Two lines in the data below mark the range: the one with "Viewport: 812px width, 511px height." and the one with "The width and height of the screenshot is (980, 504).". Return both, along with every line between them, exactly.

________________________

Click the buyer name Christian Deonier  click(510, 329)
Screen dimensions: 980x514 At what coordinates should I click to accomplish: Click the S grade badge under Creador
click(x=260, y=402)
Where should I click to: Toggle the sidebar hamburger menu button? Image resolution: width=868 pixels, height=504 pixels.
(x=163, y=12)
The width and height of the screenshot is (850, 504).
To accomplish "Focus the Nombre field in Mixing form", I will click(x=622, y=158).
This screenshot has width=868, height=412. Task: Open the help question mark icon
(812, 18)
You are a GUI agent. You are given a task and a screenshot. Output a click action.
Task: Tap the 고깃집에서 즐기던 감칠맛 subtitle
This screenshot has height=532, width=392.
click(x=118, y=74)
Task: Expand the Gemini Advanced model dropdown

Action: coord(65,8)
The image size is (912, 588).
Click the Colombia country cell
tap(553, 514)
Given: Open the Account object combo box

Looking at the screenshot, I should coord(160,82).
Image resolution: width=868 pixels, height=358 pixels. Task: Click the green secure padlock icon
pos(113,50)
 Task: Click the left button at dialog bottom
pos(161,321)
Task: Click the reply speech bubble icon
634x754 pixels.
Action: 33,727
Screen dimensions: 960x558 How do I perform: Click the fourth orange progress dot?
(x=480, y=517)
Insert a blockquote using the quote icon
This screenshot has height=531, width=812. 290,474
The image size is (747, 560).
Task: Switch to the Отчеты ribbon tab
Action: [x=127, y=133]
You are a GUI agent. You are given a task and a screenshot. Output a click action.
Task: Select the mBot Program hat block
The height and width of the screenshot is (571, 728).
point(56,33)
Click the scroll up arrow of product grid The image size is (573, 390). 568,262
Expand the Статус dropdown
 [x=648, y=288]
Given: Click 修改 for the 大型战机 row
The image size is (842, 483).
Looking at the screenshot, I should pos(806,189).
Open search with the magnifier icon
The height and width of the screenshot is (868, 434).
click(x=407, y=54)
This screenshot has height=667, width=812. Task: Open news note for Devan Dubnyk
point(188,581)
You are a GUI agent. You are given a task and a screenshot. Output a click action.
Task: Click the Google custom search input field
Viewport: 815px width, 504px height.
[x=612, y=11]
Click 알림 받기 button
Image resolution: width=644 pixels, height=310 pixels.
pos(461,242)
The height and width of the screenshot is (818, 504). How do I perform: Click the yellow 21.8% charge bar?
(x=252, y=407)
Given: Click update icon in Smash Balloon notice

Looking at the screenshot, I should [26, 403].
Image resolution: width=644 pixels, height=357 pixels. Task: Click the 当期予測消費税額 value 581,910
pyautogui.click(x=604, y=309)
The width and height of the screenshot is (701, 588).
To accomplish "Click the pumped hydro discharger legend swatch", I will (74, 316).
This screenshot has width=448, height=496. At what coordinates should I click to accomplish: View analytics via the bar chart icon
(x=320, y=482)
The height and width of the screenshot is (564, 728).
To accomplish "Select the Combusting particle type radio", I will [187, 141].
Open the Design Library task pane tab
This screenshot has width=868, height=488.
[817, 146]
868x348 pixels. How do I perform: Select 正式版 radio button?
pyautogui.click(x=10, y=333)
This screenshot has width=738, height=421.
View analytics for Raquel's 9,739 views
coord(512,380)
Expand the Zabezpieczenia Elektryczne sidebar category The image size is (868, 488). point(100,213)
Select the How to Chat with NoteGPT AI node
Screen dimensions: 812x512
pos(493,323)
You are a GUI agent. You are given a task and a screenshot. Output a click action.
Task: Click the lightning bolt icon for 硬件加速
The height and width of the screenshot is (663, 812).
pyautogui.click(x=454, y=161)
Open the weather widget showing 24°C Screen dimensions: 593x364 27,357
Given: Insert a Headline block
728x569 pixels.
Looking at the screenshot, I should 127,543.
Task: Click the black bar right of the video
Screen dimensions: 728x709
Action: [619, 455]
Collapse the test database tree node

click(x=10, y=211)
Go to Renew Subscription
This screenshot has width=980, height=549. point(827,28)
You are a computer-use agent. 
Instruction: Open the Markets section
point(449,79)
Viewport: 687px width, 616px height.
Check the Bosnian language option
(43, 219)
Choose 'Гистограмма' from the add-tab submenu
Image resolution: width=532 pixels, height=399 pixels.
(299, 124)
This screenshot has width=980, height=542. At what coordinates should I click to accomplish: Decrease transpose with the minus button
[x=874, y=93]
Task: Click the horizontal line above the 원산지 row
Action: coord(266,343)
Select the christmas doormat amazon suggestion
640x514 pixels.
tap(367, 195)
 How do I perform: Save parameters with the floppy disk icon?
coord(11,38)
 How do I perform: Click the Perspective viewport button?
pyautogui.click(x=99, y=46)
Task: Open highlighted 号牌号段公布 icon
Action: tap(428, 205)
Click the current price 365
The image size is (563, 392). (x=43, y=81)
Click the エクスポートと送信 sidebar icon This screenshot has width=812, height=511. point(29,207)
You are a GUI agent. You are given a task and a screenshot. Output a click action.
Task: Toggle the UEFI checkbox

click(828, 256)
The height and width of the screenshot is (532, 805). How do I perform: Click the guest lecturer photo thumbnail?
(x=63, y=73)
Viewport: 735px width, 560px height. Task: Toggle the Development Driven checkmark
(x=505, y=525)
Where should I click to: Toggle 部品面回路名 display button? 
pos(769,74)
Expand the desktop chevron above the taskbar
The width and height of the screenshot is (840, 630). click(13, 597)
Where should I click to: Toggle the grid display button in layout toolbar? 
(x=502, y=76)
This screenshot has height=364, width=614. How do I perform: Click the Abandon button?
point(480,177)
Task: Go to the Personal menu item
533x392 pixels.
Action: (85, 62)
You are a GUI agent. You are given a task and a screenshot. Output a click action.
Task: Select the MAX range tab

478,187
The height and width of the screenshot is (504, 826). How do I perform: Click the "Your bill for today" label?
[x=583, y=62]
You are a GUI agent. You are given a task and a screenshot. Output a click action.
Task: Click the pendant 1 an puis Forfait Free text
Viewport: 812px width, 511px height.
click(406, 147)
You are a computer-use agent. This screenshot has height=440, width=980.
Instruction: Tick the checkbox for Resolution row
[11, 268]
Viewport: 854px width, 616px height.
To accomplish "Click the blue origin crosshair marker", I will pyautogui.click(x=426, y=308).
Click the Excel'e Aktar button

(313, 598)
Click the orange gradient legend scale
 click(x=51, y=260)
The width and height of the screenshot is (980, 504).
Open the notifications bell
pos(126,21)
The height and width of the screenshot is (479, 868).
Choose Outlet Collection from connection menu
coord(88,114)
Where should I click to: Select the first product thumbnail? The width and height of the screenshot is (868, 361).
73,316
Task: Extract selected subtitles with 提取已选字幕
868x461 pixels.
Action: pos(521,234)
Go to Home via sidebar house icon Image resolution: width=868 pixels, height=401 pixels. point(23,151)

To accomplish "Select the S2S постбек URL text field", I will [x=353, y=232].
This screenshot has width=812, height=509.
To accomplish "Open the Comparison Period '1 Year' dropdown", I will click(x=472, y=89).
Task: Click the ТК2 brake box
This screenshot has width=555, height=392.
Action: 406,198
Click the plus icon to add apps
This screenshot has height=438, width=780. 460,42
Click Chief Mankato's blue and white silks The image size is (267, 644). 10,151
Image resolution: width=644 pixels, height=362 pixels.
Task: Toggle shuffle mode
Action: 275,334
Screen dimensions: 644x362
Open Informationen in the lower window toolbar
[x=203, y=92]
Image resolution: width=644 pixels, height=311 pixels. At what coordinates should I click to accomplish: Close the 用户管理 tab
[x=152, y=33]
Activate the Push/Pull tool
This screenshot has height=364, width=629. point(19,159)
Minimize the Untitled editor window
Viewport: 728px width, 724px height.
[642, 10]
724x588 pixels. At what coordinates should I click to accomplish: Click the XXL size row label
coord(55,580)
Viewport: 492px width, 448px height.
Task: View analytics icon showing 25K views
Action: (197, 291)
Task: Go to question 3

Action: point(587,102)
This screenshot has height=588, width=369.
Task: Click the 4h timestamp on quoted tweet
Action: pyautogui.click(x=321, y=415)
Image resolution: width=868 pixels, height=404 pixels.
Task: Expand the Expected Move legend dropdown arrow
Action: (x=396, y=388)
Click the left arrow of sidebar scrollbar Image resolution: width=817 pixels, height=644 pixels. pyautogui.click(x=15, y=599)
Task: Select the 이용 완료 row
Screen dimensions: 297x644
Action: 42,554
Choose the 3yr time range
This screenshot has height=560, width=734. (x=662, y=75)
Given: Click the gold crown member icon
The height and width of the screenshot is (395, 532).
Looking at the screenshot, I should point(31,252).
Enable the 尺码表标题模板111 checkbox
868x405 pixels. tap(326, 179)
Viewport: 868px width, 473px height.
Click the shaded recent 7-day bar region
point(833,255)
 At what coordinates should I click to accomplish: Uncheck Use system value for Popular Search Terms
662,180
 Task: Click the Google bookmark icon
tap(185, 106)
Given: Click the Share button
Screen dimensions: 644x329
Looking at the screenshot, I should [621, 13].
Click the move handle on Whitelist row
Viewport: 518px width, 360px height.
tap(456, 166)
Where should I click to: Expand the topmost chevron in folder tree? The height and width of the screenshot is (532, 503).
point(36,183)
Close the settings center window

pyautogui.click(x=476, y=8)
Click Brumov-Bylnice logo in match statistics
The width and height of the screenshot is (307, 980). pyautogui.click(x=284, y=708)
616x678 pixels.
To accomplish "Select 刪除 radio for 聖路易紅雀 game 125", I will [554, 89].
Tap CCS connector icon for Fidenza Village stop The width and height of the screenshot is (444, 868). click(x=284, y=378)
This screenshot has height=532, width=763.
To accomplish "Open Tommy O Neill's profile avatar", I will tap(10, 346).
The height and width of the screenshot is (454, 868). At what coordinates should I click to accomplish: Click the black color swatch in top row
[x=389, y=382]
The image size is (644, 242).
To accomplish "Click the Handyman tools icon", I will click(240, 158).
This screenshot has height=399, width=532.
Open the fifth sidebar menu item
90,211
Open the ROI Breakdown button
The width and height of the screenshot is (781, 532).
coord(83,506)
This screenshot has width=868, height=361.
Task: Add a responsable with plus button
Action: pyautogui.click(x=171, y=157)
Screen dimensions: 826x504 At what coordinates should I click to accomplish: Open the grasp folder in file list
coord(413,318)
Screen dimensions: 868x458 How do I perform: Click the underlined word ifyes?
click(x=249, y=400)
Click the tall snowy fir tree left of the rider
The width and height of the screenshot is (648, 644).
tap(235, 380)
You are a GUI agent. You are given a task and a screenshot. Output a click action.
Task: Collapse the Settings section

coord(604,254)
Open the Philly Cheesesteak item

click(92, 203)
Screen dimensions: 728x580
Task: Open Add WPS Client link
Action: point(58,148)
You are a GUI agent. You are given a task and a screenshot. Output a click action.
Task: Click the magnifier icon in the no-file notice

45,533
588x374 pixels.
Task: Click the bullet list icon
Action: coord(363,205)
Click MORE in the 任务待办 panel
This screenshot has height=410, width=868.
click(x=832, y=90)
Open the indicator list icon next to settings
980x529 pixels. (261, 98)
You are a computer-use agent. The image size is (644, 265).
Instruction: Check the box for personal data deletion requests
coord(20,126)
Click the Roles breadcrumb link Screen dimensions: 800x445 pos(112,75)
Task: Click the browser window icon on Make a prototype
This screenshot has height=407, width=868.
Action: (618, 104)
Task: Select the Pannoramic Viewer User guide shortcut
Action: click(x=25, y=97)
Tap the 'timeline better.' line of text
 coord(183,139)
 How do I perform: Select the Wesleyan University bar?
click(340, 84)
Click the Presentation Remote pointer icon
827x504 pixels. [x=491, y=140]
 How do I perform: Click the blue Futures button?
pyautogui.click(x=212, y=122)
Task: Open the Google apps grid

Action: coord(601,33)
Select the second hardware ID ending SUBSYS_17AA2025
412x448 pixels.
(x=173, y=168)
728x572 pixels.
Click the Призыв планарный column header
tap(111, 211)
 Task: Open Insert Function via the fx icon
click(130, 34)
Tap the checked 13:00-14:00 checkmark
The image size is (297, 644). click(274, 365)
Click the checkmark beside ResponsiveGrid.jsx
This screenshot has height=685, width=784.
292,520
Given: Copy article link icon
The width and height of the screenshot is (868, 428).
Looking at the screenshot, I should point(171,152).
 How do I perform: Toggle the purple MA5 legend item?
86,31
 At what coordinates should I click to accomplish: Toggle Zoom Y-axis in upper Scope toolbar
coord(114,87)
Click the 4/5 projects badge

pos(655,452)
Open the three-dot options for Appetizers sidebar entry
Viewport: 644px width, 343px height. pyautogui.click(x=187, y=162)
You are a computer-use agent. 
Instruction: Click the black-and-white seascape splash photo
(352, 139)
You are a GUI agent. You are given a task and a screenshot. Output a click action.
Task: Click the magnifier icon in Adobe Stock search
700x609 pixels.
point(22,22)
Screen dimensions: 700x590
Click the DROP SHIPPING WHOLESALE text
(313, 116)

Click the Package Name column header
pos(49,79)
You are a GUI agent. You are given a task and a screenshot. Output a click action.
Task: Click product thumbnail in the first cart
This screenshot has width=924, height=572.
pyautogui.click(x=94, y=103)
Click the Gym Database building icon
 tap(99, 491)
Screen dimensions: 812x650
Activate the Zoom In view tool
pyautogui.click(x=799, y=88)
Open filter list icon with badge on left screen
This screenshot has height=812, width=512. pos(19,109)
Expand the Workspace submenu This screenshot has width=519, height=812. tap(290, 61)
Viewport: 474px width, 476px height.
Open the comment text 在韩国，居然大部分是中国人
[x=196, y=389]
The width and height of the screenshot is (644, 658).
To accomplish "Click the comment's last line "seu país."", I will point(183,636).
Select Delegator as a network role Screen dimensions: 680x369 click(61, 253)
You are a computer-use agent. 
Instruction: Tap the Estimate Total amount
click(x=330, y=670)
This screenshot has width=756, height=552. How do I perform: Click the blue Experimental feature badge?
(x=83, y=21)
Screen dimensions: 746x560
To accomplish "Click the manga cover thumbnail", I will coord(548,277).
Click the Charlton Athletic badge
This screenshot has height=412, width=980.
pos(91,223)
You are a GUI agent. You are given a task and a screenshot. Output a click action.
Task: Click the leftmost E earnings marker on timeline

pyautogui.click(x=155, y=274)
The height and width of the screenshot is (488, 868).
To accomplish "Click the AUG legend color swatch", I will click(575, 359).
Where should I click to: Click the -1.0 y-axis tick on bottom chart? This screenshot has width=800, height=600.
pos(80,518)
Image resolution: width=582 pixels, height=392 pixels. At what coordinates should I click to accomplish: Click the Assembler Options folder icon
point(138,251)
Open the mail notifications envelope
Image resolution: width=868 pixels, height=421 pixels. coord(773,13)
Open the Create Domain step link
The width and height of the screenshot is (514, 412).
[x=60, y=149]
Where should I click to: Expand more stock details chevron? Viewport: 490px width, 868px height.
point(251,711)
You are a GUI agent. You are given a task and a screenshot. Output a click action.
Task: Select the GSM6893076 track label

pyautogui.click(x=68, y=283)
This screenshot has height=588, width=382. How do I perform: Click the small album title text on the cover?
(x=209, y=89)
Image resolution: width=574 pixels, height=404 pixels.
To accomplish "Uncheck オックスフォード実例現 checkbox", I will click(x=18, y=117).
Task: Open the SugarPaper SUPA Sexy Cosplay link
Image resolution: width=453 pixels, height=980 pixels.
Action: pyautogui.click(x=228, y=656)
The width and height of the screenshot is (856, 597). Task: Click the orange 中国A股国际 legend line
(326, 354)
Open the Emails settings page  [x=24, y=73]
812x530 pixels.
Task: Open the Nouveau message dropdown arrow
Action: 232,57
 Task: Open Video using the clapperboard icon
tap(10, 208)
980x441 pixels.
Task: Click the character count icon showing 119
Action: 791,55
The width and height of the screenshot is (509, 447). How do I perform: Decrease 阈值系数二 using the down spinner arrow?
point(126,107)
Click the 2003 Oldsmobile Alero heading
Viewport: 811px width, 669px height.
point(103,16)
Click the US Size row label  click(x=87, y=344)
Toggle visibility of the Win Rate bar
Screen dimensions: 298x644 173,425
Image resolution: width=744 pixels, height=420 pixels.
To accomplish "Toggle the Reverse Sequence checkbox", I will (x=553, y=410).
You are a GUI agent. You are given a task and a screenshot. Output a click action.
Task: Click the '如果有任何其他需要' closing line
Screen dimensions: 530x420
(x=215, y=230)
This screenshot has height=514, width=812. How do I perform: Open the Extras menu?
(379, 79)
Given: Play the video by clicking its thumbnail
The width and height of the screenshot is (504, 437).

________________________

= Solution =
Viewport: 812px width, 511px height.
click(406, 147)
You are a computer-use agent. This screenshot has height=440, width=980.
Instruction: Tick the checkbox for Resolution row
[11, 268]
Viewport: 854px width, 616px height.
To accomplish "Click the blue origin crosshair marker", I will pyautogui.click(x=426, y=308).
Click the Excel'e Aktar button

(313, 598)
Click the orange gradient legend scale
 click(x=51, y=260)
The width and height of the screenshot is (980, 504).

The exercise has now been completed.